==== ИСХОДНЫЙ ТЕКСТ ====

По городам беспризорные, преступность большая. Шайки малолетних беспризорных обворовывали магазины, склады. За кусок хлеба могли убить. То время породило такую жестокость, что для них убить человека было почти обыденным. Они могли налететь толпой на прохожего избить, отобрать у него все и даже раздеть. Если кто-то оказывал сопротивление, они могли пырнуть ножом. Они так привыкли к насилию, что многим страдание других приносило удовольствие. Такое положение было в городах. В селах было еще хуже. Не велось ни каких работ. Никто ни пахал, ни сеял. Люди заколачивали дома и уходили искать работу, чтоб прокормиться.
В одном небольшом селе жила семья, мать с отцом и дети. Старшие дети ушли из дома искать, где лучше, а младшие мальчик с девочкой остались с родителями. Село пустело, люди уже поели собак и кошек. Вороны и галки, которых еще не поймали, старались в село не залетать. Было очень тяжело и люди умирали от голоду.
Родители, жалея детей, все съестное отдавали им, и получилось так, что сами умерли от голода.
Село было как вымершее. Братик с сестричкой были похожи на скелеты, ходили как призраки из дома в дом в поисках пищи. В некоторых домах умершие лежали прямо на постелях. Зайдя в один дом они, ничего не нашли. На койке лежал умирающий грудной ребенок. Они сели рядом на койку. Им ничего не оставалось, как только лечь рядом и умереть. Так они и сделали.

==== СПИСОК ====

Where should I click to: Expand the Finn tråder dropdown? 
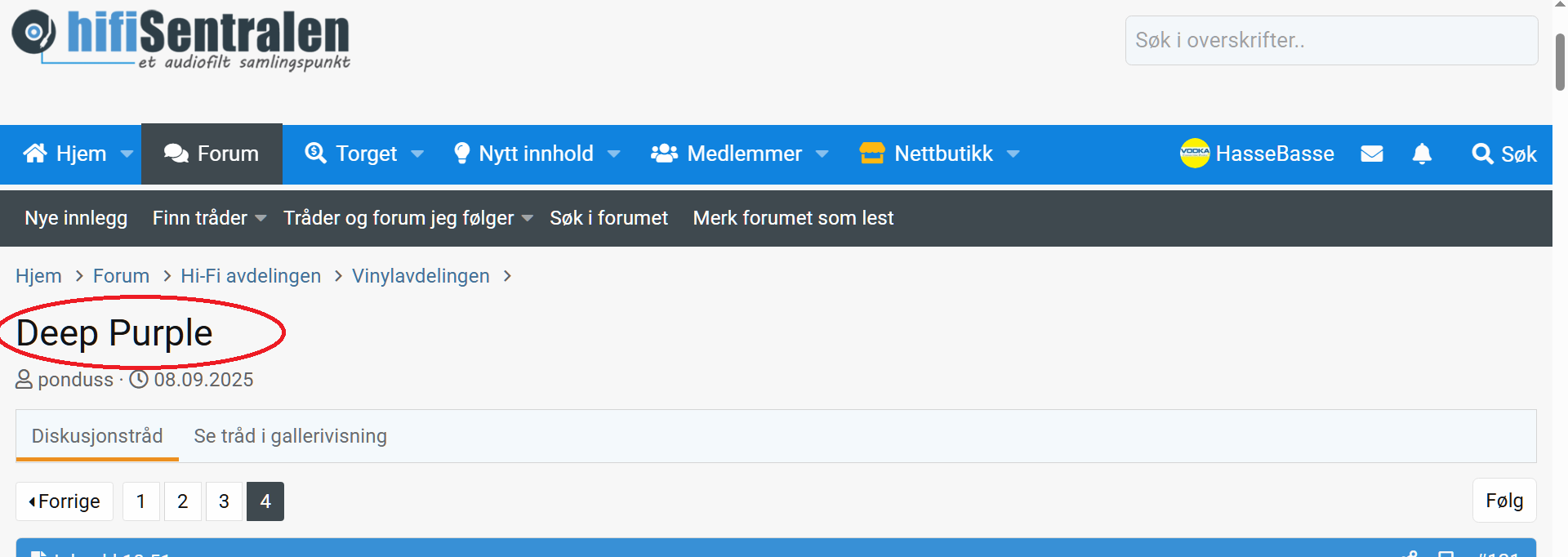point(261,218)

====
==== СПИСОК ====

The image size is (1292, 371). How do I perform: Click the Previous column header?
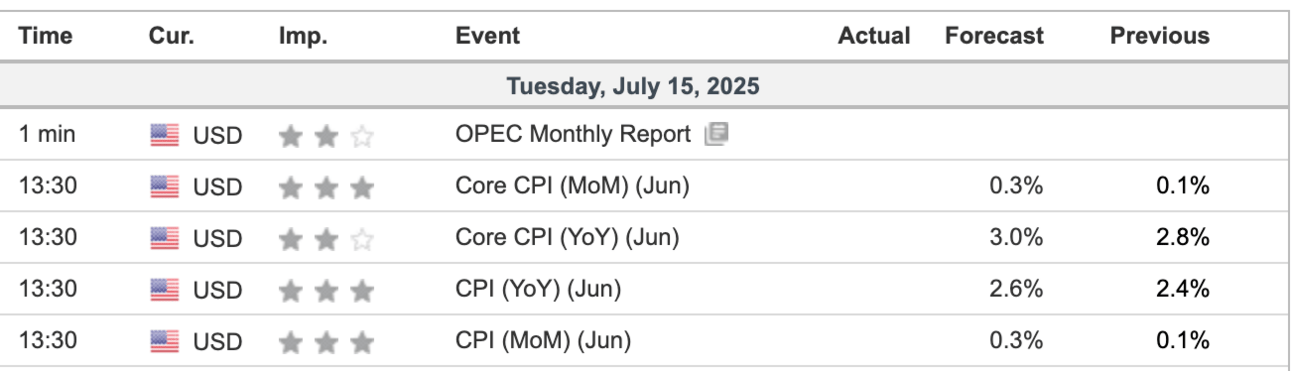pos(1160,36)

====

▶ _ПИСЬМЕННОЕ ЗАДАНИЕ 1_: Что, согласно тексту о голоде, делали жители сел, чтобы прокормиться?
▶ _ПИСЬМЕННОЕ ЗАДАНИЕ 2_: Продолжите текст о голоде, начав сразу после его последнего предложения.

▶ _ОТВЕТ К ЗАДАНИЮ 1_: Они заколачивали дома и уходили искать работу.

▶ _ОТВЕТ К ЗАДАНИЮ 2_:
Через какое-то время девочка открыла глаза. Ее тихонько толкал братик. Он что-то ей протянул в руке. Она была очень голодная и что бы это ни было, она потянула это в рот. Потом она ничего не помнила.
Когда она пришла в себя, братик сидел рядом и ложил ей в рот кусочек мяса. Она долго была в бреду и все это время братик, который был на два года старше, ему было восемь лет, ухаживал за ней и кормил ее. Он уже хорошо себя чувствовал, и девочка тоже поправилась, начала вставать и выходить на улицу. 
- А, что они ели? - спросил, не понимая Вовка.
- Ты, что балда не понял, - ткнул его в затылок Васька, - и на ухо шепнул, - Людей. Но так как все внимательно слушали, и была тишина, все это услышали.
Людмила Николаевна продолжала.
- Потом они ушли из этого села, искать село получше, где остались живые люди. Они нашли такое село. Там было много брошенных домов. Они поселились в крайнем. Никто на них не обращал внимания. Мало ли детей шляется по стране. Мальчик с девочкой были крепенькие и ходили помогать. В то время, если за день ребенок заработает одну картофелину и вдобавок его покормят похлебкой, это уже хорошо.
Их никто ни трогал, никто не проведывал, у каждого хватает своих забот. Милиции в селе не было, им в городе хватало работы.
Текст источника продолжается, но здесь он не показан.